§ Task list:
1: In the Chrysler 200 review, what horsepower rating is given for the base four-cylinder engine?
2: Copy the part of the Chrysler 200 review from "The 2015 Chrysler" to "the semi-manual variety." word for word.

§ Excerpted passage:
----
The long roofline obscures the reality on the ground: the Chrysler 200's wheels sit well inboard from its nose and tail. It's a larger car built on a compact-car wheelbase, so there's plenty of overhang front and back.
No matter which version you choose, all Chrysler 200 sedans have LED taillamps; LED fog lamps and running lights are available. Most Chrysler 200 sedans have bright trim around the windows, though the 200 S wears gloss black instead.
The distinctive cabin is the Chrysler 200's real showpiece. It's convincing in its quality, and the split between dash and console highlighted by some unusual trims in more expensive models. Chrysler is drawing and building some beautiful interiors, and the 200 takes its place on their greatest-hits list. The gauges and center display float together in a sleekly curved cut-out from the soft-touch dash, and trimmed in attractive colors and grains, including an open-pore wood on the 200 C that's simple and beautiful.
The lower controls--including a rotary shift knob and big dials for volume and air speed--are laid on a separate plane atop a console with open storage beneath, a la Volvo, and the console has a slide-back portion under the cupholders that reveals charging and power ports. The details speak to lots of attention and time: there's an embossed Detroit skyline in the under-console on its protective rubber mat (though neither the car nor the company hail from the city itself), there are volume and seek controls on the back of the steering wheel, even a natty interior trim with black surfaces, blue piping, and a blue cast on the dash trim.
2015 Chrysler 200
The 200 handles well enough, and V-6 power is strong and smooth--but the Fusion and 6 are more crisp, the Altima more supple.
If you're shopping for a mid-size four-door, there's absolutely no reason to settle for a softly sprung sedan--unless that's what you want, of course. In this spectrum, you can drive a car as quiet and anonymous as a Camry, or as tautly polished as a Ford Fusion, or even an Accord or Passat.
The 2015 Chrysler 200 slots in somewhere in the middle. It's very powerful in V-6 trim, pretty well-damped in most situations, but not the sharpest carving tool in the family-sedan set.
The base Chrysler 200 sports a 2.4-liter four-cylinder and a nine-speed automatic, which send their power to the front wheels, just as the same drivetrain team does in the Dodge Dart and in some versions of the Jeep Cherokee. The four's rated at 184 horsepower and 173 pound-feet of torque. It's pleasant to pull the four through its powerband, even though the automatic doesn't allow any shifting of the semi-manual variety.
----
§ Record list:
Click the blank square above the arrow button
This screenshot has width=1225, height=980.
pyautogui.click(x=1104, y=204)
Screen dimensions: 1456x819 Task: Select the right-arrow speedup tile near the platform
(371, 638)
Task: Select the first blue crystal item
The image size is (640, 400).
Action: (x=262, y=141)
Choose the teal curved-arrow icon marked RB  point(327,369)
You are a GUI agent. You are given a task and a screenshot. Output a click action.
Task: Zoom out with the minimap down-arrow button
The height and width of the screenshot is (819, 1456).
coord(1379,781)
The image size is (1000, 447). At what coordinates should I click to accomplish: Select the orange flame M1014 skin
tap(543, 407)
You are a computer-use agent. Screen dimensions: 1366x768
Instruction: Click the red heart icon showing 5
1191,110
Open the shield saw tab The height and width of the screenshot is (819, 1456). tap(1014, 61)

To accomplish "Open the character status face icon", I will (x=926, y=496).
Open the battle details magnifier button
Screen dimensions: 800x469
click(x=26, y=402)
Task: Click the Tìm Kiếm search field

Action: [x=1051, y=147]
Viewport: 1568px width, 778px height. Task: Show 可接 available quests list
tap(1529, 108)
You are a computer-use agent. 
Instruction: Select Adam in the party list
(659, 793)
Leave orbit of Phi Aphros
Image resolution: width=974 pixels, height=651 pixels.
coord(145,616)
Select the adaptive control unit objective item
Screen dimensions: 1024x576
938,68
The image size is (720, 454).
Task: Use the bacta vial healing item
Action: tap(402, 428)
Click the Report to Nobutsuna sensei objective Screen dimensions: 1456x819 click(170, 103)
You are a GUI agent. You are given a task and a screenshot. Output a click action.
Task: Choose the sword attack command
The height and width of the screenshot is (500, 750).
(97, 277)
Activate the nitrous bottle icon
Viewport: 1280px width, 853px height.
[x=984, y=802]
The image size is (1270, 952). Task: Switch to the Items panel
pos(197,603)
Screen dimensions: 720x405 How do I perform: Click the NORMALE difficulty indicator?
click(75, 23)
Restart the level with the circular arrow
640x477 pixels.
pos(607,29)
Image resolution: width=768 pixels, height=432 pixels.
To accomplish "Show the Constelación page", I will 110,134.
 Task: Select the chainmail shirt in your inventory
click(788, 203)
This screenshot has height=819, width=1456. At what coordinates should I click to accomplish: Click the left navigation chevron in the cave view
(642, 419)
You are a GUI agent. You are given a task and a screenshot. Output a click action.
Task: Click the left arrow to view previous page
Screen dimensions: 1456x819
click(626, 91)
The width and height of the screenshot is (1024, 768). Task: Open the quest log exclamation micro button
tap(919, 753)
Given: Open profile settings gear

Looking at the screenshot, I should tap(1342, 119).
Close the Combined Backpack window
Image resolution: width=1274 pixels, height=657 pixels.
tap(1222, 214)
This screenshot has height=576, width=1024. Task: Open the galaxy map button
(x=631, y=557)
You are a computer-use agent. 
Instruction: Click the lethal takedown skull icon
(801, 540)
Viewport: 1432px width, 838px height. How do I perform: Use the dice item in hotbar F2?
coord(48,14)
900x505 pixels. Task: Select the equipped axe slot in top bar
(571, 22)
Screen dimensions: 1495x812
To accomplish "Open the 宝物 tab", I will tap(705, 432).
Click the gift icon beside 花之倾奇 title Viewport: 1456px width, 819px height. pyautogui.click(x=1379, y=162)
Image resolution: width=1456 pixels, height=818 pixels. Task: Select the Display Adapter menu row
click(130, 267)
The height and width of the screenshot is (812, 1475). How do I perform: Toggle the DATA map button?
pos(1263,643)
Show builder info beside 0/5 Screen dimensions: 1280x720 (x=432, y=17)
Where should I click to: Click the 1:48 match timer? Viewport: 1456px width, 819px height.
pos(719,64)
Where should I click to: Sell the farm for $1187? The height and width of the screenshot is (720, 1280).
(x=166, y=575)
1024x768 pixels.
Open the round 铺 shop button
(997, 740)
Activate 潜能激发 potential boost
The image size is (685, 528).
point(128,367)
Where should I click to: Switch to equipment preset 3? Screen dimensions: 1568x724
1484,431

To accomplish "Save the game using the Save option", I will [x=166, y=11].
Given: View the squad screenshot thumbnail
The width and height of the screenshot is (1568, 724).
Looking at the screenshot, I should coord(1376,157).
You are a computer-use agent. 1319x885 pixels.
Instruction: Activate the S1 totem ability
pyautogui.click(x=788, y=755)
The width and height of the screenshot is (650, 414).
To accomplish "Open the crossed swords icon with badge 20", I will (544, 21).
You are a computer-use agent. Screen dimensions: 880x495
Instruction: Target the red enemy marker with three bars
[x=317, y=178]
----
§ Expected outputs:
1: 184 horsepower

2:
The 2015 Chrysler 200 slots in somewhere in the middle. It's very powerful in V-6 trim, pretty well-damped in most situations, but not the sharpest carving tool in the family-sedan set.
The base Chrysler 200 sports a 2.4-liter four-cylinder and a nine-speed automatic, which send their power to the front wheels, just as the same drivetrain team does in the Dodge Dart and in some versions of the Jeep Cherokee. The four's rated at 184 horsepower and 173 pound-feet of torque. It's pleasant to pull the four through its powerband, even though the automatic doesn't allow any shifting of the semi-manual variety.